The figures point to a shift in how companies operating in and through Abu Dhabi are handling commercial friction. Rather than relying solely on court proceedings or ad hoc settlement efforts, more parties are turning to rules-based arbitration that offers confidentiality, specialist tribunals and enforceability across jurisdictions. The trend is particularly relevant for businesses involved in infrastructure, real estate, energy, finance and professional services, where complex contracts often span multiple legal systems.
Construction and real estate disputes accounted for more than two-thirds of arbitrateAD’s caseload, reflecting the scale of Abu Dhabi’s development pipeline and the contractual complexity that typically accompanies large projects. Commercial, energy and professional services disputes also featured in the centre’s work, underscoring its role beyond property-linked claims. The average amount in dispute rose by 19 per cent, suggesting that higher-value claims are now being directed to the institution.
ArbitrateAD was launched by the Abu Dhabi Chamber of Commerce and Industry as a successor to the Abu Dhabi Commercial Conciliation and Arbitration Centre, with new arbitration rules taking effect on February 1, 2024. The rules were designed to align the emirate’s arbitration offering with international practice, including digital case management, emergency arbitration, expedited proceedings, award scrutiny and stronger confidentiality provisions.
The centre’s framework gives parties access to institutional arbitration, ad hoc arbitration support and appointing-authority services. Its rules also provide for emergency arbitrator applications, allowing urgent relief before a tribunal is fully constituted. Expedited procedures apply to certain lower-value disputes, offering a faster route for cases that do not require a full-length process.

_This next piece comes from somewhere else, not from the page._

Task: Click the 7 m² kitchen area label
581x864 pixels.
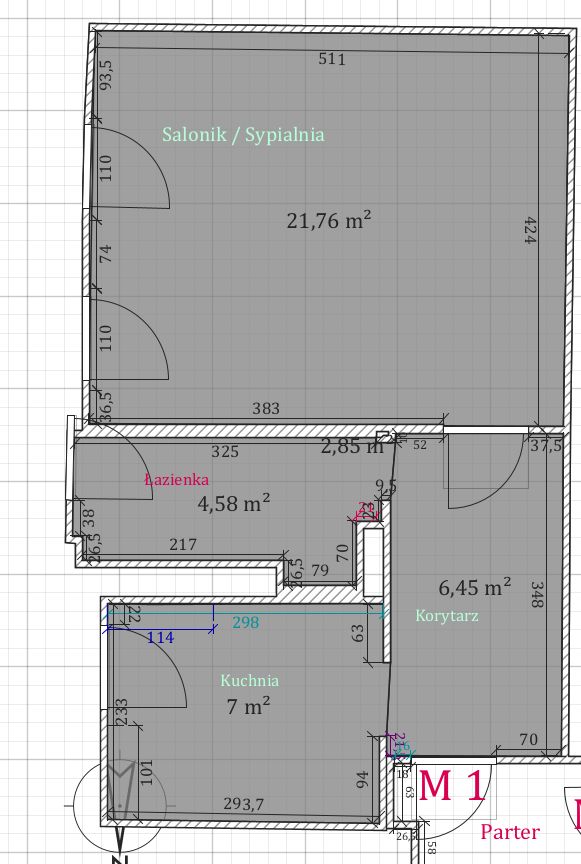Action: [x=248, y=706]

The default seat under the rules, where parties do not agree otherwise, is Abu Dhabi Global Market, the international financial centre operating under an English common law framework. That feature is significant for international parties seeking procedural certainty, judicial support and a familiar legal environment while maintaining a link to Abu Dhabi’s commercial ecosystem.
Institutional development has been central to arbitrateAD’s positioning. Its Court of Arbitration includes senior international arbitration practitioners, while its case management office has expanded with specialist legal appointments. Maria Mazzawi was appointed Registrar in 2024, and the centre later added legal counsel to support its growing workload. Maria Chedid serves as President of the Court of Arbitration, while Gary Born, a prominent arbitration figure, is Vice-Chairman of the board.

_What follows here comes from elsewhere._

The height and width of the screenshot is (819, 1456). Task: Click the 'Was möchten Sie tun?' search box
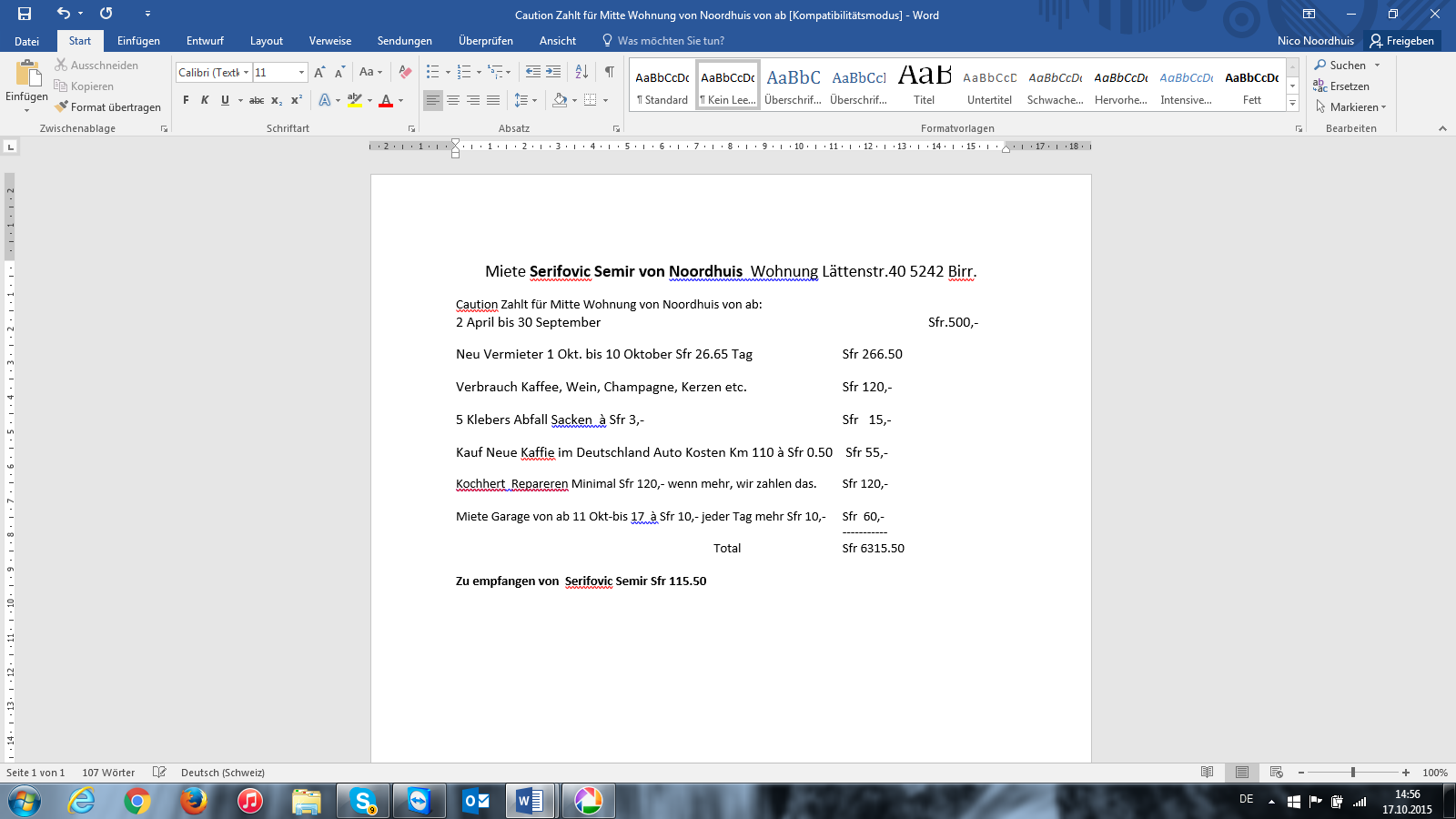click(x=671, y=41)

The centre also broadened its dispute resolution platform in January 2026 with mediation rules and adjudicator appointment rules. These additions place arbitrateAD within a wider global movement towards early dispute management, where parties seek to preserve business relationships and control costs before conflicts escalate into full arbitration. The Arabic version of its arbitration rules, released in November 2025, has also widened accessibility for regional users.
Abu Dhabi’s push comes as Gulf jurisdictions compete to attract arbitration work linked to trade, construction, investment and energy transition projects. Dubai, Riyadh, Doha, Bahrain and Singapore have all strengthened institutional arbitration frameworks, increasing pressure on centres to demonstrate procedural efficiency, neutrality and enforceability. Abu Dhabi’s advantage lies in combining its investment environment, ADGM’s legal infrastructure and a growing base of international counsel, arbitrators and corporate users.
The centre’s 2025 recognition at the Global Arbitration Review Awards as the institution that impressed the most gave added visibility to its early progress. The award followed the formation of its arbitration court, leadership appointments and case administration build-out during its first year of activity.
Abu Dhabi’s wider economic strategy has also reinforced demand for predictable dispute resolution. Expansion in financial services, sovereign investment, logistics, clean energy, construction and advanced industries has increased the volume of contracts involving overseas parties. As commercial relationships become more complex, arbitration clauses are increasingly viewed as a standard risk-management tool rather than a fallback mechanism.